What we are most encouraged by at Madeira Global is the fact that investor demand for socially responsible investment alternatives and increased transparency on the results of their investments has truly reached a global scale, and the financial services industry is responding accordingly. As our firm grows, we have the opportunity to quantify performance-based results firsthand and to meet this rising demand.

Is it possible to provide metrics to verify impact?

Absolutely, and we are not alone in this conviction. In fact, Larry Fink (Chairman and CEO, BlackRock) recently issued a letter to the CEOs of the world’s leading companies stating that ESG issues over the long-term have “real and quantifiable financial impacts.”

It is very important to remember that this space is not driven by an attempt by global banks to push product; this is very much investor-demand driven and efforts made by institutional players to respond in accordance with this demand have been well received by the market.

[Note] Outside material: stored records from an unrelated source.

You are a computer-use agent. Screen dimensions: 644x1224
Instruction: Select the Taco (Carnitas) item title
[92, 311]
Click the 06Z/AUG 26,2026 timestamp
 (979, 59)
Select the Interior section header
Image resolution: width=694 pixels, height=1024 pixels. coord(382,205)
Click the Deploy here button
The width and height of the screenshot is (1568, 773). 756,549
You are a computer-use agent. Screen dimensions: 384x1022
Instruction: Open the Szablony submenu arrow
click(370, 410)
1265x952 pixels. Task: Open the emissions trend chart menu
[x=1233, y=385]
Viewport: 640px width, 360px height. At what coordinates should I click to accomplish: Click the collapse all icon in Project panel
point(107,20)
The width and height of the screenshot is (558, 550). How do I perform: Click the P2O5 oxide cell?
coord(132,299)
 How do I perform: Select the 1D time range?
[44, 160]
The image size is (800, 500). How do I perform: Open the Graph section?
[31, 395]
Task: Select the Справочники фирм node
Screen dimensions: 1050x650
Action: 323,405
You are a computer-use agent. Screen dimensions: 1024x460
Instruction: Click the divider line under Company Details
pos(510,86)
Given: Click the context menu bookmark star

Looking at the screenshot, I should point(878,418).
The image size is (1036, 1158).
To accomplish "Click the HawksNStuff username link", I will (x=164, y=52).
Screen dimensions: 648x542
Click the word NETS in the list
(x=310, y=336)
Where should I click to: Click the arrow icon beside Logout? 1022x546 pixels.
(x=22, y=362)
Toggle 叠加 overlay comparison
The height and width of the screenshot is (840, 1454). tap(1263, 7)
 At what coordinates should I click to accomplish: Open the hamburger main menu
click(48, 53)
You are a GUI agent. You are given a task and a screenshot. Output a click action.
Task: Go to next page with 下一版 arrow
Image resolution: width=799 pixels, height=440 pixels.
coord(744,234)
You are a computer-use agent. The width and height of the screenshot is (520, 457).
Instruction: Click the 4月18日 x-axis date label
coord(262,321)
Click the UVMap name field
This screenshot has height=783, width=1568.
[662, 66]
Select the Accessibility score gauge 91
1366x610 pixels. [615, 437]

Madeira’s focus is on assessing and reporting on nonfinancial, or ESG, data because we believe that is what is needed in the space. Investors are increasingly demanding additional transparency and we believe that ESG data provides the necessary context for building the strongest financial models, and ultimately for making the most informed investment decision.

How has your business evolved as more opportunities have come in?

The impetus for Madeira Global was a desire to be an independent, trusted resource for investors and allocators in the area of sustainable investing. What sets Madeira apart is our unique framework for quantifying qualitative data because we have heard time and time again that the market needs and values greater transparency, stakeholder alignment, and performance validation.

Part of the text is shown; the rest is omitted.